TEXT SHOWN:

Too busy to pose with his sticker, so Mr. Owl had to wear it this month.

Wednesday, January 1, 2014

37, 38, and 39 Weeks

Arlo is 39 weeks and 2 days old, and there are a million things I want to mention here—which is no surprise since I haven't updated in three weeks.
 
We have a lot on our plates right now. There's my mother-in-law's stroke, of course. Suffice it to say that she isn't improving, and it's agonizing to see her in a nursing home bed, half-paralyzed and unable to comprehend the gravity of her situation. She still has a contagious infection, so she hasn't seen Arlo in five weeks—and I'm getting scared that he'll forget her.  
 
On top of that, my sister is living a nightmare that nobody should ever, ever have to experience—a situation that deserves its own post, so that'll be coming soon.
 
Now, let's talk about this guy:
 
Boob pillow.
 
He is busy. If he's awake, he's undoubtedly exploring the house, and he definitely makes it impossible for me to just park my butt on the couch all evening. Why is it that he can have fifty toys scattered around the house, and he inevitably goes after the one accessible non-toy (e.g., my phone charger, Scooter's toy, the remote, a shoe)? And why do I bother spending money on toys? He played with a red Solo Cup for a half-hour the other day.
 
He's a very independent boy. For example, a couple days ago, I spent two hours organizing and doing some things around the house, and he was perfectly content roaming around the gated-off living room the whole time, just entertaining himself. You are the greatest company, Arlo.    
 
A couple times, he's stood up without support for a nanosecond—but he spends the majority of his days pulling himself up while steadying himself with furniture, our legs, or the window sill. He loves looking out the window and babbling, especially when it's snowing.  
 
The first time I caught him doing this.

Sometimes, Scooter joins in the fun, except he doesn't babble.
 
The hundredth time I caught him doing this.
 
Arlo's back on schedule with regards to sleep. He makes it through the night again—and has been known to give us twelve solid hours. On a related note, a few times, he's fallen asleep in random spots, which is off-the-charts adorable.
 
These puffs are borrrring.

SOURCE MATERIAL:
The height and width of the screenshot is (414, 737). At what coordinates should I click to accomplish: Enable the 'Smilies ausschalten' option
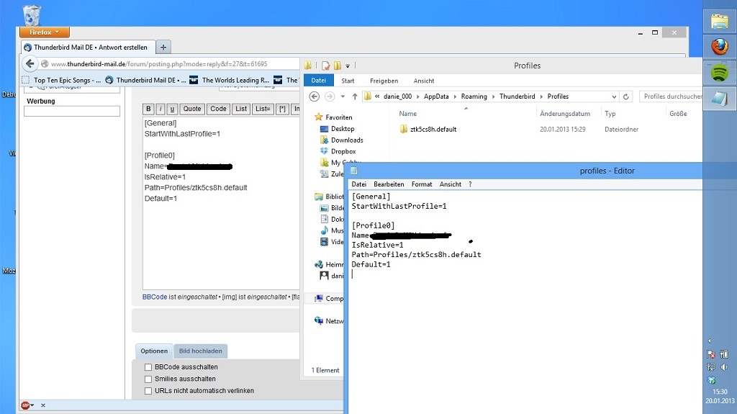(x=148, y=379)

TASKS TO COMPLETE:
[1] In the blog post about Arlo, how long has his grandmother gone without seeing him?
[2] Continue the blog post about Arlo from its last sentence.

TASK ANSWERS:
[1] Five weeks.

[2]
He's also started clapping, and I'm not sure if he's doing it to express joy, or if he just likes doing it, but I can't get enough of it.

He's just getting over a nasty cold that peaked in severity on Christmas Eve/Christmas morning. Of course. He was too miserable to enjoy his presents, so that was a major bummer. He was sick. Every ten minutes, he sneezed and shot snot out both nostrils. His eyes were watery, and he just looked pitiful. Danny and I only made him unwrap one of his presents, and we unwrapped the rest. Hello, anticlimactic 1st Christmas.
 
Books are for eating.
 
Poor sickie's only smile of the morning.
 
He acted less miserable (but just as snot ridden) in the evening, and he played a little.
 
Stacking cups FTW!
 
Another note about Christmas:  Arlo somehow choked on a piece of tape—I mean legitimately choked (i.e., stopped making noise and started changing color)—and Danny had to perform the Heimlich Maneuver on him. I don't remember the last time my heart pounded so hard. I'm getting a knot in my stomach just thinking about it. Horrifying. I'm so glad Danny knew exactly what he was doing. Go brush up on baby first aid. Go, go, go.  
 
Four days before Christmas, we made the long, long trek to Michigan to celebrate with my siblings and their kids. It was Scooter's first big road trip, and they were both such good boys.
  
Timing is everything.
 
Fortunately, Arlo wasn't sick yet for our mini-Christmas, so he did get to experience opening presents.
 
Sad this shitty, grainy picture is the only one we got.
 
He had no interest. Because duh, there were bows to chew on.
 
We rang in 2014 at home last night, and it was a more successful celebration than Christmas. Arlo was happy.
 
Making him sit still in a chair has become a joke.

Here's another one because I couldn't pick.

Despite everything, we all were. We all are. You know, overall.